►
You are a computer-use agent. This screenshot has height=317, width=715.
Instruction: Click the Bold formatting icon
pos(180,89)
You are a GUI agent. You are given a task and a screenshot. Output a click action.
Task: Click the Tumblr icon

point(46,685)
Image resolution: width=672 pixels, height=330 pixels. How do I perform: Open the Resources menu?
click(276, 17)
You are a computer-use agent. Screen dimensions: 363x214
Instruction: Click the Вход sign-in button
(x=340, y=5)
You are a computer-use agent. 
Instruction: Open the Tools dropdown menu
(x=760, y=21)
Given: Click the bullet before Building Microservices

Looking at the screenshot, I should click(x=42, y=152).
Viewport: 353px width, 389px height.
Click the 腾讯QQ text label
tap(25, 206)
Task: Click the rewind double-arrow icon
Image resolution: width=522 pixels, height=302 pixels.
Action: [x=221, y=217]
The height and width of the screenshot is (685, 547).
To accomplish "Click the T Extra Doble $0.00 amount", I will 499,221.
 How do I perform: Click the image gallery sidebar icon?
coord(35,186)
◄
►
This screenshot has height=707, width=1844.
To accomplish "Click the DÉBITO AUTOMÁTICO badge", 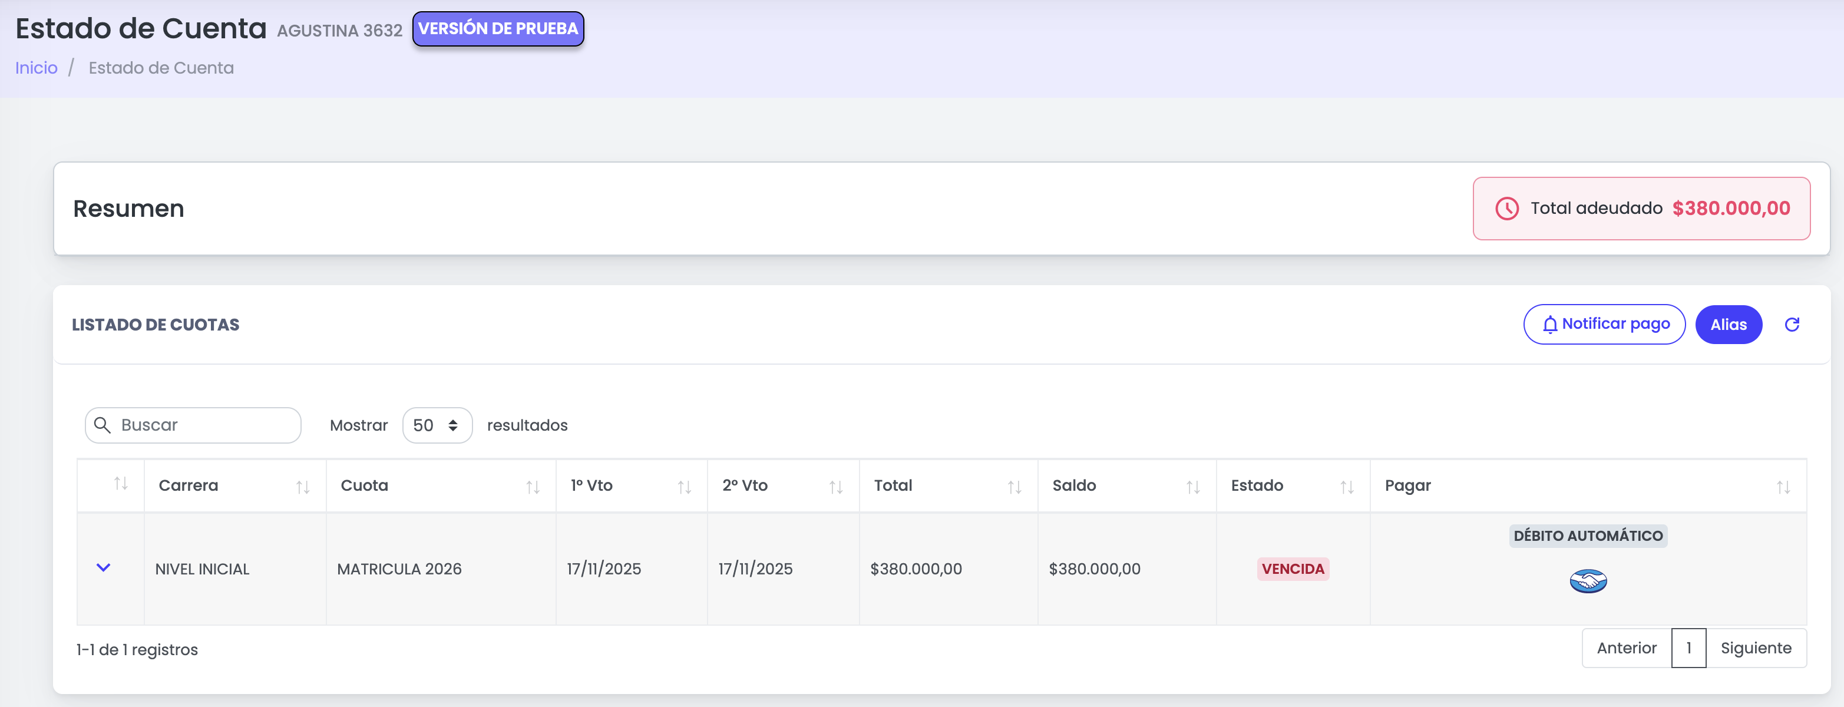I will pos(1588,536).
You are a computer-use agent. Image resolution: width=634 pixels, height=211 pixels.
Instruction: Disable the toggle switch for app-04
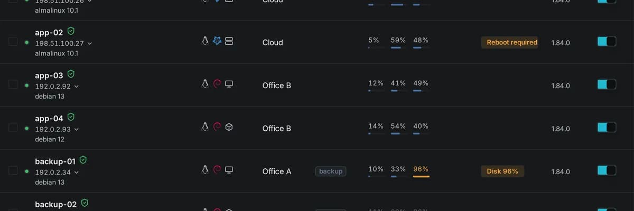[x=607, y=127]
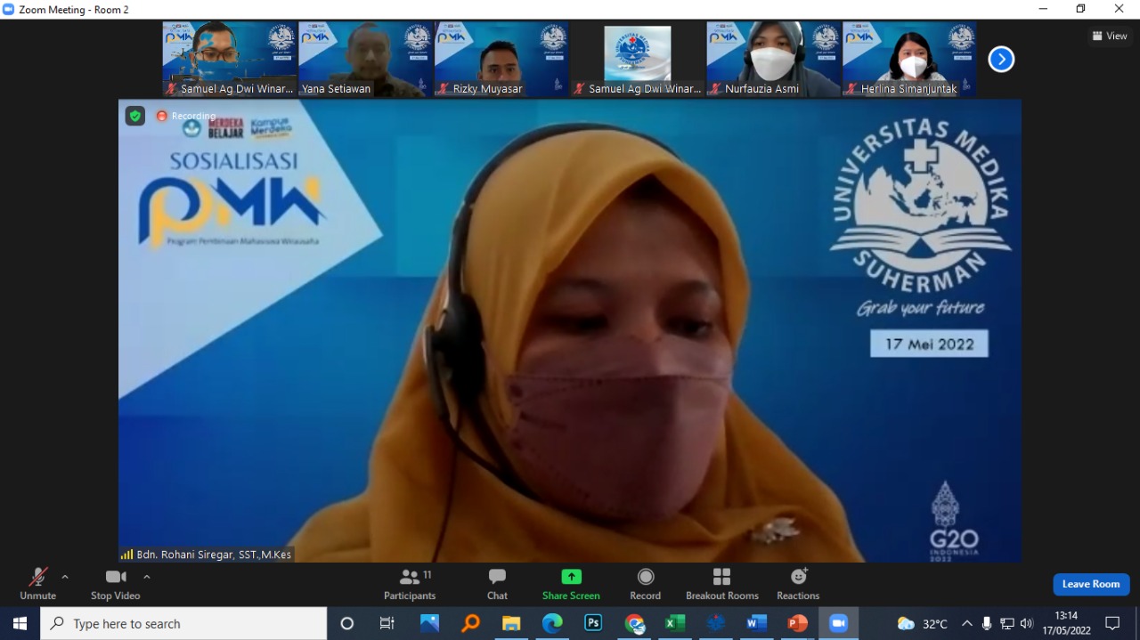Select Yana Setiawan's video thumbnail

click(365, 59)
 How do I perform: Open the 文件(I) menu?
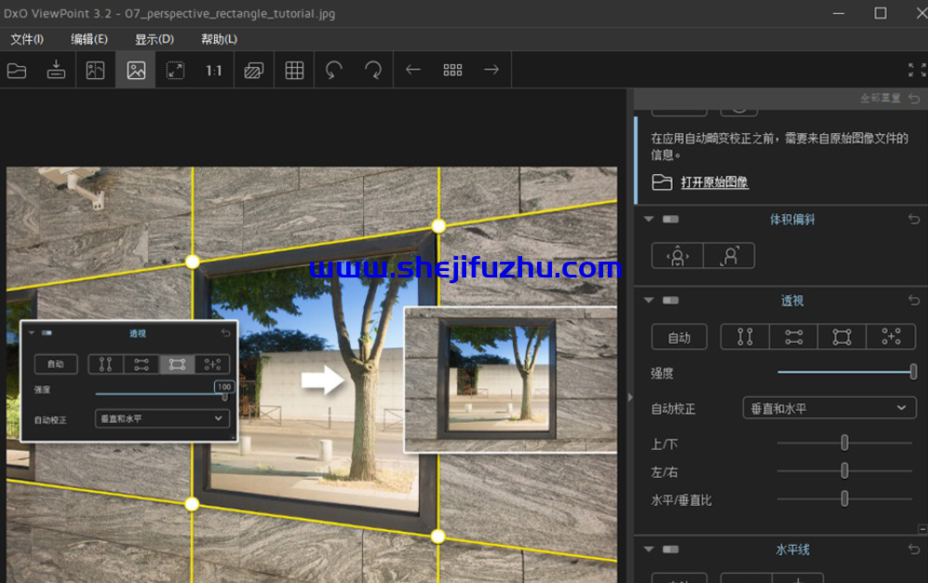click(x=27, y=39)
◄
*Required action*
Look through the entries and find each line that has the string "agent". Copy those lines.

*Reply to the task*
You are a computer-use agent. This screenshot has height=317, width=715.
You are a GUI agent. You are given a task and a screenshot. Output a click action.
You are a computer-use agent. Screen dimensions: 363x214
You are a computer-use agent. 
You are a computer-use agent. Image resolution: width=634 pixels, height=211 pixels.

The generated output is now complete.